The immediate triggers to monitor are straightforward: any official Kelp announcement on loss allocation or recovery, any rsETH accounting changes and LRTOracle exchange-rate updates, and on-chain changes in the attacker’s Aave V3 positions given the “very low health factors.” A final lever is governance and risk response, including whether parameter changes are proposed for rsETH or the affected L2 markets.
Marcus Hale’s Take: This Is a Collateral-Accounting Event Disguised as a Bridge Hack
I’m treating this as two linked incidents with one shared fulcrum: what rsETH is worth inside Aave after the dust settles. The bridge exploit is the ignition. The Aave V3 position is the accelerant. The loss number that matters is not the $292 million headline. It is the impairment that gets recognized against collateral while the WETH and wstETH borrow remains outstanding.
Aave’s own work makes the point. It did not publish a single “expected loss.” It published a range with two discrete accounting regimes. In the uniform-loss case, Aave models a 15.12% depeg and ~$123.7 million of bad debt, with the $54 million WETH Umbrella described as an initial backstop. In the L2-isolated case, it models a 73.54% haircut on L2 collateral and ~$230.1 million of bad debt, and the umbrella is not triggered. Same attacker position, radically different backstop mechanics.
That’s why the Kelp decision tree is now Aave’s risk surface. Aave explicitly said the scenario depends on decisions outside its control, “primarily how rsETH accounting and the LRTOracle exchange rate are updated,” and it noted Kelp had not announced a loss allocation or recovery plan.
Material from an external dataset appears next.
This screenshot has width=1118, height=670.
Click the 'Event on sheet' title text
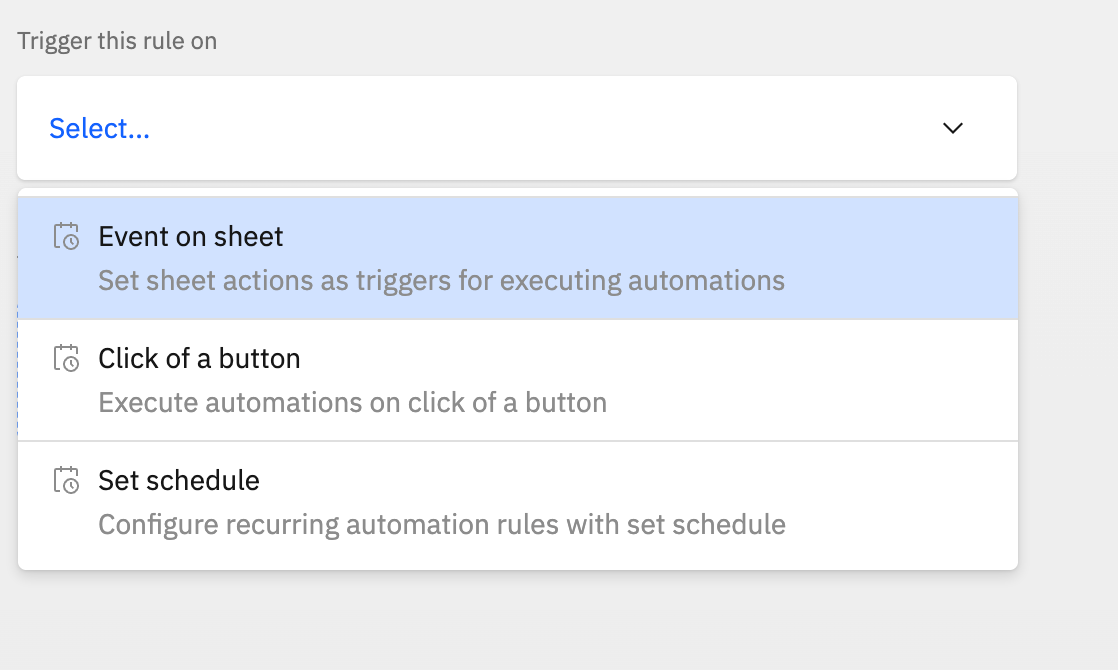tap(190, 237)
Until that is resolved, traders are pricing governance and oracle pathways, not just liquidation math.
I see three scenarios worth keeping separate, with clear confirmation points.
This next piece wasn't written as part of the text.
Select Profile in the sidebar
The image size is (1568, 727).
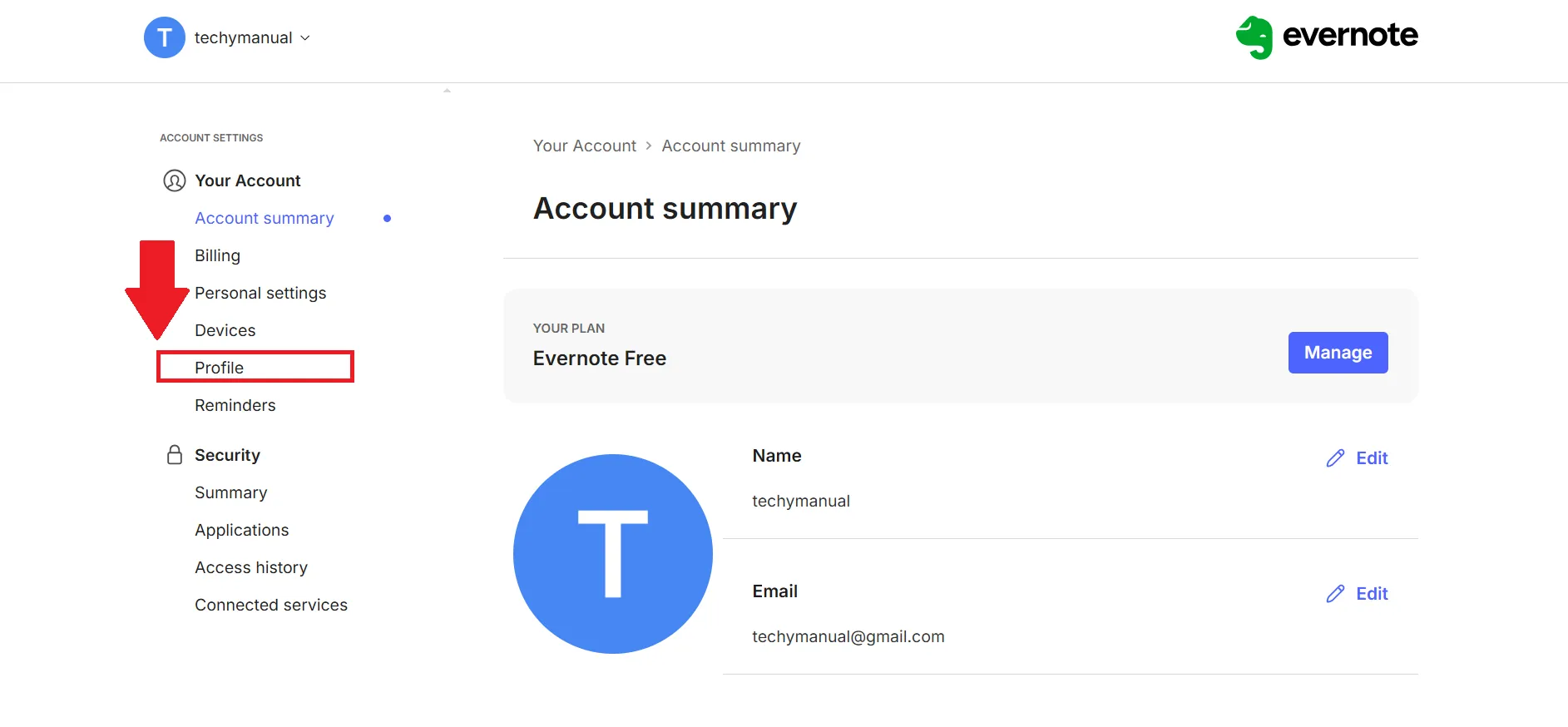pos(219,367)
Scenario A is the “uniform socialization” path Aave modeled. Confirmation would be an official loss allocation that dilutes rsETH across chains in a way consistent with the 15.12% depeg assumption, plus LRTOracle exchange-rate updates that reflect that impairment. In that world, the umbrella being an initial backstop becomes relevant, and the question shifts to how quickly the system can absorb and distribute the shortfall across markets like Ethereum Core and Mantle.
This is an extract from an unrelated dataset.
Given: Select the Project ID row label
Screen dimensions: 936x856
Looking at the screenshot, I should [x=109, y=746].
Scenario B is the “L2-isolated haircut” path. Confirmation would be accounting that keeps Ethereum mainnet rsETH fully backed while imposing a large haircut on L2 rsETH, consistent with Aave’s 73.54% figure. In that world, Aave’s own report says the umbrella is not triggered, and the stress concentrates in L2 markets named in the model: Mantle, Arbitrum, and Base. The second-order effect is that risk management becomes chain-specific, not asset-wide.
Scenario C is the messy middle where loss allocation is delayed or contested, and the attacker’s Aave positions remain at very low health factors while the market tries to infer the oracle path. Confirmation would be continued absence of an official Kelp plan alongside observable on-chain changes in the attacker’s position, including health factor movement, partial liquidations, collateral withdrawals, or additional borrows. That’s the regime where uncertainty itself becomes the driver of liquidity conditions.
My core thesis is simple: Aave’s downside is not a single number yet because the binding constraint is rsETH accounting and oracle recognition, and the thesis is confirmed when Kelp publishes a loss allocation and the LRTOracle exchange rate updates in a way that pins Aave’s outcome to either the 15.12% depeg model or the 73.54% L2 haircut model.